What is required:
Write out exactly the lines from the first line of the records below through the line that contains "Task: Select the red diamond shape in sidebar", and stop there.
____
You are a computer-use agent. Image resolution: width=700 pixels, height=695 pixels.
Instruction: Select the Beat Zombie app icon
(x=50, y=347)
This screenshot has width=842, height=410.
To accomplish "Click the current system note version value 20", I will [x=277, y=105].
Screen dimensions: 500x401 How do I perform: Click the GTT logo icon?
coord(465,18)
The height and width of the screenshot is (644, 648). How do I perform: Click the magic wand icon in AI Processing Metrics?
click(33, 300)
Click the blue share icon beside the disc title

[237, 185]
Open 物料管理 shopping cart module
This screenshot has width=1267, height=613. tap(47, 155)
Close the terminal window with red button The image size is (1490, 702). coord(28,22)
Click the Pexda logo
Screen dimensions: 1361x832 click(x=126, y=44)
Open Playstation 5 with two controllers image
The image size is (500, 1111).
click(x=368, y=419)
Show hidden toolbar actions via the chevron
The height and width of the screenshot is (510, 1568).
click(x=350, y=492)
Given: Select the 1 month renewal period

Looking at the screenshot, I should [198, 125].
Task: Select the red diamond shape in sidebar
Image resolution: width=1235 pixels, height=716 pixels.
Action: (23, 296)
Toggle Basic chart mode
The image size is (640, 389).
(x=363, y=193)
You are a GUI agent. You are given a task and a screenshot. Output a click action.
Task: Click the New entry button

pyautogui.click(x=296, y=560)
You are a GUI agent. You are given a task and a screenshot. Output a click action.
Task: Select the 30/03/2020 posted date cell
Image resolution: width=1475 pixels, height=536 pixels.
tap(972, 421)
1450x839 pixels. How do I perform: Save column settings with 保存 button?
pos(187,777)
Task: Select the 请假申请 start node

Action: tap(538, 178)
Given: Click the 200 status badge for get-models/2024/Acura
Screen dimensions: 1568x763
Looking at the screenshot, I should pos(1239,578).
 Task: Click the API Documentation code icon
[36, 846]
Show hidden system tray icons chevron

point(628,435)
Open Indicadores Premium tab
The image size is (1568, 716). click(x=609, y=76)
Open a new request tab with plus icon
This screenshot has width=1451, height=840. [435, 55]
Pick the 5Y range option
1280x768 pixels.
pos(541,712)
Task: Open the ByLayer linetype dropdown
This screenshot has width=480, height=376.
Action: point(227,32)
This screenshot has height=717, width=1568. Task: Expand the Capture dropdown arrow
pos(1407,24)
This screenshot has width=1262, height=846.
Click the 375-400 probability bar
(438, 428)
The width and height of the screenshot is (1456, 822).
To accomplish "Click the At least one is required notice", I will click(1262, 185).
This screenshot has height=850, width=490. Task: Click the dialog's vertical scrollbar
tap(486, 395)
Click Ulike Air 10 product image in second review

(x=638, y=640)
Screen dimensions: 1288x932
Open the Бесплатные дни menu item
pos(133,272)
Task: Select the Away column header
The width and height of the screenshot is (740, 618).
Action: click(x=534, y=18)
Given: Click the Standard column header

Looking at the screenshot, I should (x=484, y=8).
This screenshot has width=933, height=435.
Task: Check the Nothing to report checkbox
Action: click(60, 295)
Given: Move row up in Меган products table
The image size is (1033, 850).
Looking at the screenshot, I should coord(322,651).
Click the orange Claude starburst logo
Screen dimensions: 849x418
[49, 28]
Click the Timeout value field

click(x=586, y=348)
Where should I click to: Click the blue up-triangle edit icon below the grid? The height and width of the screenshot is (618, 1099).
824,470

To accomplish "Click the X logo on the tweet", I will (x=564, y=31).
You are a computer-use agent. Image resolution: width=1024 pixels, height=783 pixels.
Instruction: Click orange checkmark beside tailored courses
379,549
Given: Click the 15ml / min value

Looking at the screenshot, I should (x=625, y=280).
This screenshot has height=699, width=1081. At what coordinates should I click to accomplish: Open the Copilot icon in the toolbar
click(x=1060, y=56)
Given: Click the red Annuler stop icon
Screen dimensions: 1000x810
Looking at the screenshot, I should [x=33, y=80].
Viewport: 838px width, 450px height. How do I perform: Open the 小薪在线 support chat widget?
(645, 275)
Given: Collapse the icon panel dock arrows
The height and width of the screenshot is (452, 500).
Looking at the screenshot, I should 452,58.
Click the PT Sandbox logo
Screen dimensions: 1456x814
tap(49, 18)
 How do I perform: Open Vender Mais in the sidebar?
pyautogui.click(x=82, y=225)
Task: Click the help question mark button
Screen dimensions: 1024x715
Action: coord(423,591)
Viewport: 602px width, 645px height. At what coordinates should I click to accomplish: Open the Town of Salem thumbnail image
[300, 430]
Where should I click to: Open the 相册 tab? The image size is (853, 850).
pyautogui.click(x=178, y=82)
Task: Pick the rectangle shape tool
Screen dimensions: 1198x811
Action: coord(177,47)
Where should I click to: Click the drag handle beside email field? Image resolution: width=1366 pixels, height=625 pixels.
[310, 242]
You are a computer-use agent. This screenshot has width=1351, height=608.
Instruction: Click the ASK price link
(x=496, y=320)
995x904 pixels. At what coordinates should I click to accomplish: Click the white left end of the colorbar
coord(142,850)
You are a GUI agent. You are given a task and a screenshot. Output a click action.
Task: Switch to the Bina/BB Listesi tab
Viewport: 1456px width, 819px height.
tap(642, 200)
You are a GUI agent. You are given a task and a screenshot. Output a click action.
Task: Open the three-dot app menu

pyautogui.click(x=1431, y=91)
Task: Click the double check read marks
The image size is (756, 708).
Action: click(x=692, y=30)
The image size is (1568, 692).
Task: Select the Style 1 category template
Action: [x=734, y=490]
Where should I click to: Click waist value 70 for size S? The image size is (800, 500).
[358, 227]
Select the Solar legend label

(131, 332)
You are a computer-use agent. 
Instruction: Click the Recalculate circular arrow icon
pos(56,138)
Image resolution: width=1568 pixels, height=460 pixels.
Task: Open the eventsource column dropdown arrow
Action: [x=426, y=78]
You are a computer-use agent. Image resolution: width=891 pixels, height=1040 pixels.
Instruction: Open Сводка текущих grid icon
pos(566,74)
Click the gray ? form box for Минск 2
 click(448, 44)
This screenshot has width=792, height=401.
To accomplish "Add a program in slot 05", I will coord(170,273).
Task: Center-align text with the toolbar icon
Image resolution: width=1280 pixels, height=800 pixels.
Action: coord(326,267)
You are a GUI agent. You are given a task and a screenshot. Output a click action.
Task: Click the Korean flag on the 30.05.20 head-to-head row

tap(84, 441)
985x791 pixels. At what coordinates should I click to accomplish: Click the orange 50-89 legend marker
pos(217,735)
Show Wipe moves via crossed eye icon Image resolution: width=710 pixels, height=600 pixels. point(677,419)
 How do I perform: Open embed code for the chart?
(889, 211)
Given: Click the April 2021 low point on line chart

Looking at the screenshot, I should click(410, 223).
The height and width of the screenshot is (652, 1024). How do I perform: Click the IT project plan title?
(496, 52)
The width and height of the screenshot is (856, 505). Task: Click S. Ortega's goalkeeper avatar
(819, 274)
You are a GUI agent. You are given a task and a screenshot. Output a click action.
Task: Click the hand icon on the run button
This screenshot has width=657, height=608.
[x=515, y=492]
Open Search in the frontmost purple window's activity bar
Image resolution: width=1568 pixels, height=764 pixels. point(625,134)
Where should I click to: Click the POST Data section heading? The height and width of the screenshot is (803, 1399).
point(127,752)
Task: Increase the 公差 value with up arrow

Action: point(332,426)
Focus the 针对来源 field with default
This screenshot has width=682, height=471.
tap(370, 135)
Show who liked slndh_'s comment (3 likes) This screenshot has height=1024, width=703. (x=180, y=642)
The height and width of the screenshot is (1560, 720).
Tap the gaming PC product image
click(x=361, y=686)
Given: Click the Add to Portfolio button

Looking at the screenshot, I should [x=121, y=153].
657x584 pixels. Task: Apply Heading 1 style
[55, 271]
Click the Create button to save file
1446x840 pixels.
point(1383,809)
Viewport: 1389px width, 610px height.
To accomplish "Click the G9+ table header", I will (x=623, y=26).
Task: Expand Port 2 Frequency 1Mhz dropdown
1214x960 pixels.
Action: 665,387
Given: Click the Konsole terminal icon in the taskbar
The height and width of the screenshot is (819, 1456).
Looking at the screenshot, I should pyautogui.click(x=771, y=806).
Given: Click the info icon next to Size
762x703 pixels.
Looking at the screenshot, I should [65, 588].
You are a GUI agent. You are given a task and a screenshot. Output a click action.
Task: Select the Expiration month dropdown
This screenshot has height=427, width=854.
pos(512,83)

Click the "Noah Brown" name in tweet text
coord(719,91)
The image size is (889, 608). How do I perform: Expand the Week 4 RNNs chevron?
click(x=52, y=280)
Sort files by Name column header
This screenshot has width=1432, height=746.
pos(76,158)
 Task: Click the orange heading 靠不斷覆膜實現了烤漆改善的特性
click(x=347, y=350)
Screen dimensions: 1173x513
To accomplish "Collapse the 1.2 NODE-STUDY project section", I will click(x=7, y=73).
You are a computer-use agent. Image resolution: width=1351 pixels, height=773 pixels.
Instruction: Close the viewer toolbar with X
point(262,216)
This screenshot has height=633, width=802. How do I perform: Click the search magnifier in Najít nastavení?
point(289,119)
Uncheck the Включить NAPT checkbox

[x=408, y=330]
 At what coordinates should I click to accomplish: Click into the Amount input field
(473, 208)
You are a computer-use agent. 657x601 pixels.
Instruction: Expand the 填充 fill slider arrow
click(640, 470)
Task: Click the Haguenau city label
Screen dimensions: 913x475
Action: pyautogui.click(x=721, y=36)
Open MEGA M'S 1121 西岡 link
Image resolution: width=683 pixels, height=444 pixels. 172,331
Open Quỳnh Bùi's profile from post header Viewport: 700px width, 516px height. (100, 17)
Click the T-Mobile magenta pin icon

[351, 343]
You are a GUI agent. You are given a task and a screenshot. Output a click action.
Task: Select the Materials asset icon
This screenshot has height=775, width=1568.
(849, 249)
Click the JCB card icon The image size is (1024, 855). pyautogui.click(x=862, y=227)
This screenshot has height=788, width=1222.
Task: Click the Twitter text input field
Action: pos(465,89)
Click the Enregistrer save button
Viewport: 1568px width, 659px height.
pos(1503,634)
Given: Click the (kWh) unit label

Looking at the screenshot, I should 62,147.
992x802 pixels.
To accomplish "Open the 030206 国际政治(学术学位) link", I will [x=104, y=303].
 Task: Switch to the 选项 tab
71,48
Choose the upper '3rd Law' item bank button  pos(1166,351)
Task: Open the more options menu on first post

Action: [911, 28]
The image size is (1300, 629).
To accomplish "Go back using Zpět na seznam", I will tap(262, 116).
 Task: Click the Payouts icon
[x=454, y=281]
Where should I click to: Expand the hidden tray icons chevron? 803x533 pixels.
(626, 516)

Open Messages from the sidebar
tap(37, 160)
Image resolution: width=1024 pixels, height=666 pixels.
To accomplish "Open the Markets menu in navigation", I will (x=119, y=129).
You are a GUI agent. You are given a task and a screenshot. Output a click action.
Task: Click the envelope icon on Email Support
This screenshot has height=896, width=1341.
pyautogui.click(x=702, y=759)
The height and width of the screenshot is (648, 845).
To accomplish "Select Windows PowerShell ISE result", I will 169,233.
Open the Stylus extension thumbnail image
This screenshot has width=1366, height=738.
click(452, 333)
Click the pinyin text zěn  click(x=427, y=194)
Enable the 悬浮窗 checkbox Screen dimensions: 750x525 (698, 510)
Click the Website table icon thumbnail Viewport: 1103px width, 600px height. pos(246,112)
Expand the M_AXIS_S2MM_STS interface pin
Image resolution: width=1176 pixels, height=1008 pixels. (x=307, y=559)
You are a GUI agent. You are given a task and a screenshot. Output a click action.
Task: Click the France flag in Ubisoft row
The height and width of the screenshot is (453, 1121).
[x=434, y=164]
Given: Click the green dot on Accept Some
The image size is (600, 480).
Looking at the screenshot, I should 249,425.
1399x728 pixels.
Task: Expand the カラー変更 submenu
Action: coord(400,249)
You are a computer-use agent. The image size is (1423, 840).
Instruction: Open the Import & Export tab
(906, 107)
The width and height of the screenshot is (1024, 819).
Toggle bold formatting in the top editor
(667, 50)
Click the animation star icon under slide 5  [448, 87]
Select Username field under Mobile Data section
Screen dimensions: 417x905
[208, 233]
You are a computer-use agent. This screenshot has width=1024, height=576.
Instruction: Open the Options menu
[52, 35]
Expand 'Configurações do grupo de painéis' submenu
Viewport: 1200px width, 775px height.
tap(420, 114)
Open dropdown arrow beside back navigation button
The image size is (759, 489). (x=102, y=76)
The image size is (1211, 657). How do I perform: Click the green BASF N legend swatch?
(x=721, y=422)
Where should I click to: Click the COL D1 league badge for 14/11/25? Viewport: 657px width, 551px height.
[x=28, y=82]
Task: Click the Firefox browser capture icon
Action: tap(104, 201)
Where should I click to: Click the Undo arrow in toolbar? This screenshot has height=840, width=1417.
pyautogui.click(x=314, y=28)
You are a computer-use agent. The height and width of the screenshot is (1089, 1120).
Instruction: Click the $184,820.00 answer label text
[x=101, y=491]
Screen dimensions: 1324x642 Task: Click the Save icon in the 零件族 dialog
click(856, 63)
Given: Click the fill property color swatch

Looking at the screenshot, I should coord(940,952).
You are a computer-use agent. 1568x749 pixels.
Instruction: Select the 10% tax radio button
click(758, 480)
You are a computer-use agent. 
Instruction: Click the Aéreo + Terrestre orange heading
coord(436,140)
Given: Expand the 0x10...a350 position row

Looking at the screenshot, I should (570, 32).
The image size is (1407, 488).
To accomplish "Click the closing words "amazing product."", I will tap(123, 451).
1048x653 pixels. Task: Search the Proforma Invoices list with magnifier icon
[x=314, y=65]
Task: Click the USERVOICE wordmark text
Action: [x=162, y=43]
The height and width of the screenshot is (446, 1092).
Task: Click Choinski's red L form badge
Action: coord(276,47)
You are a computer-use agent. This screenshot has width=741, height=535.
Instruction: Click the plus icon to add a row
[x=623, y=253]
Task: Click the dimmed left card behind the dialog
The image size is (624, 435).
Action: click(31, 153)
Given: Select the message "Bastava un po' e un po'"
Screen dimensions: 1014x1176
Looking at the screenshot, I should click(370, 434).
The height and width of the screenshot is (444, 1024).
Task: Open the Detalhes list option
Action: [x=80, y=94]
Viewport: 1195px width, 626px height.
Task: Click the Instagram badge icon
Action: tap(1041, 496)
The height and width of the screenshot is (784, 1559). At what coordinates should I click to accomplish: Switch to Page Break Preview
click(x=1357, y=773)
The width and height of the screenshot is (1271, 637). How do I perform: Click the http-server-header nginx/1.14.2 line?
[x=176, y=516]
____
Final answer:
You are a computer-use agent. Image resolution: width=700 pixels, height=695 pixels.
Instruction: Select the Beat Zombie app icon
(x=50, y=347)
This screenshot has width=842, height=410.
To accomplish "Click the current system note version value 20", I will [x=277, y=105].
Screen dimensions: 500x401 How do I perform: Click the GTT logo icon?
coord(465,18)
The height and width of the screenshot is (644, 648). How do I perform: Click the magic wand icon in AI Processing Metrics?
click(33, 300)
Click the blue share icon beside the disc title

[237, 185]
Open 物料管理 shopping cart module
This screenshot has width=1267, height=613. tap(47, 155)
Close the terminal window with red button The image size is (1490, 702). coord(28,22)
Click the Pexda logo
Screen dimensions: 1361x832 click(x=126, y=44)
Open Playstation 5 with two controllers image
The image size is (500, 1111).
click(x=368, y=419)
Show hidden toolbar actions via the chevron
The height and width of the screenshot is (510, 1568).
click(x=350, y=492)
Given: Select the 1 month renewal period

Looking at the screenshot, I should [198, 125].
Task: Select the red diamond shape in sidebar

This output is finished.